This research summary has been generated with artificial intelligence and may contain errors and omissions. Refer to the original study to confirm details provided. Submit correction.

The researchers developed a PCR (Polymerase Chain Reaction) test to efficiently detect Taylorella equigenitalis, the bacterium responsible for contagious equine metritis in horses. The results showed that the PCR test is more sensitive and accurate than traditional culture methods, suggesting that the latter might have led to an underestimation of the spread of this bacterium among horses.

Development of a PCR Test

  • The researchers developed a PCR test aimed to detect Taylorella equigenitalis, a bacterium causing contagious equine metritis, a severe reproductive infection in horses.
  • A genus-specific primer-probe set tailored for the bacterium was created from the 16S ribosomal DNA sequences. A primer-probe set is a pair of short synthetic oligonucleotide sequences that bind to the DNA segment to be amplified in the PCR process.
  • The PCR test was found to be specific, and it amplified a 585-base pair product from all 64 available T. equigenitalis isolates.

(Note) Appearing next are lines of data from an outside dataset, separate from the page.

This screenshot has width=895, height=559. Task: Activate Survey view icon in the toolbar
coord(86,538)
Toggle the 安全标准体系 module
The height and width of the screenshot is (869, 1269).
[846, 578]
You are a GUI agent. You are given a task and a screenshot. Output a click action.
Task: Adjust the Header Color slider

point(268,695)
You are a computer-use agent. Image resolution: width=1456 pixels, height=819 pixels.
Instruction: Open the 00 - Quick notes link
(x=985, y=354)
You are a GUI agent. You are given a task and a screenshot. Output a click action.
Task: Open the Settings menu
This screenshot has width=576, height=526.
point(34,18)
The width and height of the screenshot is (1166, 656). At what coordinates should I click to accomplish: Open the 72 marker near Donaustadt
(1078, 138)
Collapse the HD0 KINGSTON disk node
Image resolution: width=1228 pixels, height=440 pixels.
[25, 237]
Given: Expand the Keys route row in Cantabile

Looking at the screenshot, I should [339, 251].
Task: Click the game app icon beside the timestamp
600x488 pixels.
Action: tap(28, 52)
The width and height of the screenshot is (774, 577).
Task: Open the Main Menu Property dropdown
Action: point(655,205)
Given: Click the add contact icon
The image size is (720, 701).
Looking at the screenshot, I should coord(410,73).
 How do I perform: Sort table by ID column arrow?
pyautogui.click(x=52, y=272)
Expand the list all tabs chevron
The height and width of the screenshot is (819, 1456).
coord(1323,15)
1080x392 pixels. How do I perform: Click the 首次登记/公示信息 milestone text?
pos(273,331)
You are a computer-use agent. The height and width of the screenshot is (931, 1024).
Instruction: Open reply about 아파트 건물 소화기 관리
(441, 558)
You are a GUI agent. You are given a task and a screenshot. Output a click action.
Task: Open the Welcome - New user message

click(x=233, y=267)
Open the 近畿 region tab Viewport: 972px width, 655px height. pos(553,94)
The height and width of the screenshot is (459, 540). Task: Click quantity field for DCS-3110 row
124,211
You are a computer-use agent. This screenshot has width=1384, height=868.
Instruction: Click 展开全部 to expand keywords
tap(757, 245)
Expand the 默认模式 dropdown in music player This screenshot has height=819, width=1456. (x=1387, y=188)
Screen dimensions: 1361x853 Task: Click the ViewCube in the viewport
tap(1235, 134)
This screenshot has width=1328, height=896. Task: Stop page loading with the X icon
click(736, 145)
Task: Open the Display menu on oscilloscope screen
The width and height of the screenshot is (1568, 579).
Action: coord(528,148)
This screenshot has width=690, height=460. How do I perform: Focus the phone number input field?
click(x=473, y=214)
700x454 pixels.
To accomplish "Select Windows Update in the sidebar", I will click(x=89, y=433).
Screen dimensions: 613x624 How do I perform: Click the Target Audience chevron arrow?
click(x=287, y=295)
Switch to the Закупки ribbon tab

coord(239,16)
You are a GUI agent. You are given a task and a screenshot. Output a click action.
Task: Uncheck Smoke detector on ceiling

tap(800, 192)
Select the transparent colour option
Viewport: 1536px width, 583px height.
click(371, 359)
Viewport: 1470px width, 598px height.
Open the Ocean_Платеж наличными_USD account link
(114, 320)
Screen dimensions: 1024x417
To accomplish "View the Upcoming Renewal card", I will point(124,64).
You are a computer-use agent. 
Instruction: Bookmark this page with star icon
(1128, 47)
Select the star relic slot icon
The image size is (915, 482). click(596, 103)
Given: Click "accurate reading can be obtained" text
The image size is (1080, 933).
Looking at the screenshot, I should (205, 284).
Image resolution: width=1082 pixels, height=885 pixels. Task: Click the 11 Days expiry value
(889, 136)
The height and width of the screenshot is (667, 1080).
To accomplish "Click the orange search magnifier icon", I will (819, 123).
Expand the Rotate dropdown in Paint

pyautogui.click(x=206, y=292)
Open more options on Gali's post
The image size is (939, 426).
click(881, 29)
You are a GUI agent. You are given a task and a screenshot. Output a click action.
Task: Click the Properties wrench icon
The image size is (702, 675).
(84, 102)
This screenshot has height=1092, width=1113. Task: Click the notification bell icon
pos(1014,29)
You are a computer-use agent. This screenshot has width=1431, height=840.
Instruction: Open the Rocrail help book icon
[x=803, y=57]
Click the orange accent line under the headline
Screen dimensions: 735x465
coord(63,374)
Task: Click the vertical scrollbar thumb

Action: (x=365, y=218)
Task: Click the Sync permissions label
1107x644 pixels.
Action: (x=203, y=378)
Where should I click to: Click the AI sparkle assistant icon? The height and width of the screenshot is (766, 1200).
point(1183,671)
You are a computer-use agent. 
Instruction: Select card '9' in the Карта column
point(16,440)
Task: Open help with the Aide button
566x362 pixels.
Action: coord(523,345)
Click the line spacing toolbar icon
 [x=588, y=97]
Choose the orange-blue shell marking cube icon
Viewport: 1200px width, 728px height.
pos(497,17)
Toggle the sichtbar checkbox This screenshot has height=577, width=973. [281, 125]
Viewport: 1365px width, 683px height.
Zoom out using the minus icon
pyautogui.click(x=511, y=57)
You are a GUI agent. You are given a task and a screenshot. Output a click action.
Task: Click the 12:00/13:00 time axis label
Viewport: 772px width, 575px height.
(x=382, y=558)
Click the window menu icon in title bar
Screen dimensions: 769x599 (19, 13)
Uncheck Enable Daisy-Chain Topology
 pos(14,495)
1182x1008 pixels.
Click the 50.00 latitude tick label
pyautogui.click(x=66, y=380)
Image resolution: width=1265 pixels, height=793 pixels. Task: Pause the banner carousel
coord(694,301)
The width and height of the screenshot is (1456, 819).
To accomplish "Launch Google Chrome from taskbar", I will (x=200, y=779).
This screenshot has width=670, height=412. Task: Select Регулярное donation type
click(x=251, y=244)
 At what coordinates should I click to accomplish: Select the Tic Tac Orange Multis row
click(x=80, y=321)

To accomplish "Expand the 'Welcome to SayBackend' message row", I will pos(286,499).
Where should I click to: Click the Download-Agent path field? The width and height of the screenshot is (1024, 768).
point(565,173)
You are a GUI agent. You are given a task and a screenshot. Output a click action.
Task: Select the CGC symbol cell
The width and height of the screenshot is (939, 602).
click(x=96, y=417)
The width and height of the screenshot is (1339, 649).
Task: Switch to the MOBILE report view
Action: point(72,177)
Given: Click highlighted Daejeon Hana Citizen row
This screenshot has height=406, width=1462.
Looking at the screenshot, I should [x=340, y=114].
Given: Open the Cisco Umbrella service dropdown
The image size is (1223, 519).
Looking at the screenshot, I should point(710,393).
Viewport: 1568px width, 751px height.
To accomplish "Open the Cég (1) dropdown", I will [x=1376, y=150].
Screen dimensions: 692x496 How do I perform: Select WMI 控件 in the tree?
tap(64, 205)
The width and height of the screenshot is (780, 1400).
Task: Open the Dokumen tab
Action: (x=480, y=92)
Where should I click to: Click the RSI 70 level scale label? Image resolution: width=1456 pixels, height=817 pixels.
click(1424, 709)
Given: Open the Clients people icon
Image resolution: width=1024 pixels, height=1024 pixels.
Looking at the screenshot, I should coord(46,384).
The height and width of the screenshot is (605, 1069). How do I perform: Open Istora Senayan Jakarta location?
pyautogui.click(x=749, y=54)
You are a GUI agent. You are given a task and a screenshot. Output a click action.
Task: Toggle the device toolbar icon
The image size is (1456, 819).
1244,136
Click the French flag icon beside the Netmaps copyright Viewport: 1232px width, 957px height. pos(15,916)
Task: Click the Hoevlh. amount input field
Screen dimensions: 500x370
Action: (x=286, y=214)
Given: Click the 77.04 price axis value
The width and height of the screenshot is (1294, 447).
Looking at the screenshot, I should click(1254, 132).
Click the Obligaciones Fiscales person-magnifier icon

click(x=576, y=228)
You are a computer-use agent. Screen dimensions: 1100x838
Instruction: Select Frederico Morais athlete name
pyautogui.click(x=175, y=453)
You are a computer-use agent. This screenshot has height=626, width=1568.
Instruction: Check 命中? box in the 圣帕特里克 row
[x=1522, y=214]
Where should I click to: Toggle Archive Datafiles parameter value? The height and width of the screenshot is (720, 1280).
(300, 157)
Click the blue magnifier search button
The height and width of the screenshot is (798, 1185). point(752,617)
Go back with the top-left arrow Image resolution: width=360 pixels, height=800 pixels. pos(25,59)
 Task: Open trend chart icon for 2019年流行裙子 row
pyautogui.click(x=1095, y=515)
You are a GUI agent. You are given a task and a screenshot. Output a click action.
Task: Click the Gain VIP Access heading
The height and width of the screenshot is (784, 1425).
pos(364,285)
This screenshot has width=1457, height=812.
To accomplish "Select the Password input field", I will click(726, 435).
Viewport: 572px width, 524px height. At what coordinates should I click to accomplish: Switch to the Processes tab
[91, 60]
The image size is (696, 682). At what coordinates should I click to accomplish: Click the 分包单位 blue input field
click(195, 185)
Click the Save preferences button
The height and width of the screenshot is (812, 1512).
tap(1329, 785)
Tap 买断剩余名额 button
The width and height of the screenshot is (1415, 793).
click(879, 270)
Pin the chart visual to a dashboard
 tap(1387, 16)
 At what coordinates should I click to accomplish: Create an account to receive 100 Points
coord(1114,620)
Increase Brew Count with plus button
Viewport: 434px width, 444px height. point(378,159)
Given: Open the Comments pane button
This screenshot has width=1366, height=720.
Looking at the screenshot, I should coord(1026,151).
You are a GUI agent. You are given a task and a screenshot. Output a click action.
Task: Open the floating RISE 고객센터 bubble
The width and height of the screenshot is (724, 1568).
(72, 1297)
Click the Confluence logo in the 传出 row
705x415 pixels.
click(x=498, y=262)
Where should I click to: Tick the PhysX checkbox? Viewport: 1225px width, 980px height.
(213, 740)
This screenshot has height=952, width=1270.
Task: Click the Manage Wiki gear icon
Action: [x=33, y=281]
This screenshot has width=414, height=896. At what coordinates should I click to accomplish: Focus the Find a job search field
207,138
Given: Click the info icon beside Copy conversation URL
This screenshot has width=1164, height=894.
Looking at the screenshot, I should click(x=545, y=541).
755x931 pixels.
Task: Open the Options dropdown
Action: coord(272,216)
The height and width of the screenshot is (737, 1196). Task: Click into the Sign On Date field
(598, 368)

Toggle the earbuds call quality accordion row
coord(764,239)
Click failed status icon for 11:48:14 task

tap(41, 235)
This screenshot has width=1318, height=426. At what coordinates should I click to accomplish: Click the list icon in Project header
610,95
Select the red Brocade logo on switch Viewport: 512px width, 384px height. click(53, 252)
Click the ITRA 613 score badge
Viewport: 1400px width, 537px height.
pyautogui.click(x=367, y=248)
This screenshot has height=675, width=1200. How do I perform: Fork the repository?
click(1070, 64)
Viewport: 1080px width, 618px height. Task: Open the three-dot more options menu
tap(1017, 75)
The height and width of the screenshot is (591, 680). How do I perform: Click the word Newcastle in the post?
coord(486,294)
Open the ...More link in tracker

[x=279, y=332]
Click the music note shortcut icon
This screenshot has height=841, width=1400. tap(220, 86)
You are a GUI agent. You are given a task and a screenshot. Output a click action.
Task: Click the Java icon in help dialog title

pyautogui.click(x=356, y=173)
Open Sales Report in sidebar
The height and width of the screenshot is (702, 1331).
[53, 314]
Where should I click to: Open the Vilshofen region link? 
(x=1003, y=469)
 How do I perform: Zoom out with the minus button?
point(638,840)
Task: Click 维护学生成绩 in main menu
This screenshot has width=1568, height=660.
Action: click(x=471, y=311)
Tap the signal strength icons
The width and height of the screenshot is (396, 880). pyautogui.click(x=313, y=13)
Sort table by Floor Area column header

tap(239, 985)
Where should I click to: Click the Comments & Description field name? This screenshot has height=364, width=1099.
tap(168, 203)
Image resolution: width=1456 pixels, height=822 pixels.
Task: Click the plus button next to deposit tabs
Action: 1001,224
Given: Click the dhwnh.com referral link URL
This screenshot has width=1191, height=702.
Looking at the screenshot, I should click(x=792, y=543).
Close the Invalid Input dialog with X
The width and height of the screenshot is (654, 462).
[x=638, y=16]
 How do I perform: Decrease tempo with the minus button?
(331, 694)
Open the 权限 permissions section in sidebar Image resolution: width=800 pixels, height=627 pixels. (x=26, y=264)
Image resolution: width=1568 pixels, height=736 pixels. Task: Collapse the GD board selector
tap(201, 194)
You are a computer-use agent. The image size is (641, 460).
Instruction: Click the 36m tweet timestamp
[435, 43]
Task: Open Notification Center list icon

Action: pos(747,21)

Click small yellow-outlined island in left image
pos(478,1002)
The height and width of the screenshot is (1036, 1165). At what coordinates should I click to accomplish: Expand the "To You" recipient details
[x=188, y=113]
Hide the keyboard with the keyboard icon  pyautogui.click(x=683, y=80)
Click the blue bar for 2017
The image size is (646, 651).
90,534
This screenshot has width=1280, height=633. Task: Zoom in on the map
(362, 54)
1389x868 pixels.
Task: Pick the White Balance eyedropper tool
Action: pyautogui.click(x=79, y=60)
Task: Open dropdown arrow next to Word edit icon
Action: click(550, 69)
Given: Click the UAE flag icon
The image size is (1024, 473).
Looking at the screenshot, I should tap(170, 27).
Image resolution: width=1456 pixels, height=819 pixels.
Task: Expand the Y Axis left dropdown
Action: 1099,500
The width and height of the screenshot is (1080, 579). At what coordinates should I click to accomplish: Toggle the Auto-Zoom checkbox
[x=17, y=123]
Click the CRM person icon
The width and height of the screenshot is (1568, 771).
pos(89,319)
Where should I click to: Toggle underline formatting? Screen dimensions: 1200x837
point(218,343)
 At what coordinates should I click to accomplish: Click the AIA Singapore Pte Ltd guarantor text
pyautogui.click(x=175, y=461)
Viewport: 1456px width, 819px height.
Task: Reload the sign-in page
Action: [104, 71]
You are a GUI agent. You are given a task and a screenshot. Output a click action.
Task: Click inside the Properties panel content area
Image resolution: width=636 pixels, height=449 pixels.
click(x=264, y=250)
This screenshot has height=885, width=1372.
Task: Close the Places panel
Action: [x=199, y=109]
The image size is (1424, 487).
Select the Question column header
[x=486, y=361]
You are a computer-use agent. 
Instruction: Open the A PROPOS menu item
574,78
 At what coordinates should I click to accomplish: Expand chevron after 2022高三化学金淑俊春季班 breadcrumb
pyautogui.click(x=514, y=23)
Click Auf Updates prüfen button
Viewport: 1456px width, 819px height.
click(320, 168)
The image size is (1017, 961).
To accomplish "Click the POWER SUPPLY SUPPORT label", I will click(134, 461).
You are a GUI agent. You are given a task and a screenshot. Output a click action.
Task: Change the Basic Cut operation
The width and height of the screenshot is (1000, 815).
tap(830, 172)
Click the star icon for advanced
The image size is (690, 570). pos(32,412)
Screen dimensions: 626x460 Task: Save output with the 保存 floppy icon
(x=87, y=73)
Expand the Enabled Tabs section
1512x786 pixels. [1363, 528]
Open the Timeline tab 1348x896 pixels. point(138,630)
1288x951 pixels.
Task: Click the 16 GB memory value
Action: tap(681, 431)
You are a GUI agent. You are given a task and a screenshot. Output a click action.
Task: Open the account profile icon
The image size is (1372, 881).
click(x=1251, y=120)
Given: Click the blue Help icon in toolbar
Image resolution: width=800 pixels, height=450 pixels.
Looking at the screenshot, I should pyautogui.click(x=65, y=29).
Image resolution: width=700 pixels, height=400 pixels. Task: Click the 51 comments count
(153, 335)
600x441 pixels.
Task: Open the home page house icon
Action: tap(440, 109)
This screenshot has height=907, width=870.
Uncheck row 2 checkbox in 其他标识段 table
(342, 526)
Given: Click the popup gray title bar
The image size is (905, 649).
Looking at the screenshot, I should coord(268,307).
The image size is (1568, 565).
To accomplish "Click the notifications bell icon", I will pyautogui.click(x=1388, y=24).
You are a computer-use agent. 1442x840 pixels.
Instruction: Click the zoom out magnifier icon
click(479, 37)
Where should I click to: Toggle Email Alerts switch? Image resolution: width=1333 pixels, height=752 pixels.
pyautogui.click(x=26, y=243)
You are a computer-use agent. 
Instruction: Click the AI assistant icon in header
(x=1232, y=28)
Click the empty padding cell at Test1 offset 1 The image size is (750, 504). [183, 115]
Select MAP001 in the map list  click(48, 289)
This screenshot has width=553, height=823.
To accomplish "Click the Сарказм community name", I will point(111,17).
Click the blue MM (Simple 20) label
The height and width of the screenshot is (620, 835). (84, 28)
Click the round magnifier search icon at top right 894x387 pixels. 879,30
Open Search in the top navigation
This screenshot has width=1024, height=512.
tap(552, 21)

Evaluation of the PCR Test

  • The PCR product was then hybridized with a specific probe in a dot spot assay.
  • A variety of microorganisms from the genital tracts of horses or those with a close phylogenetic relationship to T. equigenitalis did not yield a visible PCR product and were all negative in the dot spot hybridization assay.

Comparison with Traditional Culture Methods

  • The effectiveness of the PCR assay was then benchmarked against traditional culture methods. Using 191 genital swabs from horses of different breeds, it was found that the PCR assay surpassed the culture method in terms of sensitivity.
  • The assay was found to be most sensitive when using DNA from culture plates incubated for at least two days.

Implications of the PCR Test

  • In the study, only 1.5% of the tested samples were positive in the culture assay, as opposed to 35% positive in the culture PCR assay. This striking difference suggests that a significant number of T. equigenitalis-carrying horses may go unnoticed with the current culturing technique, leading to incorrect assessments related to the spread and control of T. equigenitalis.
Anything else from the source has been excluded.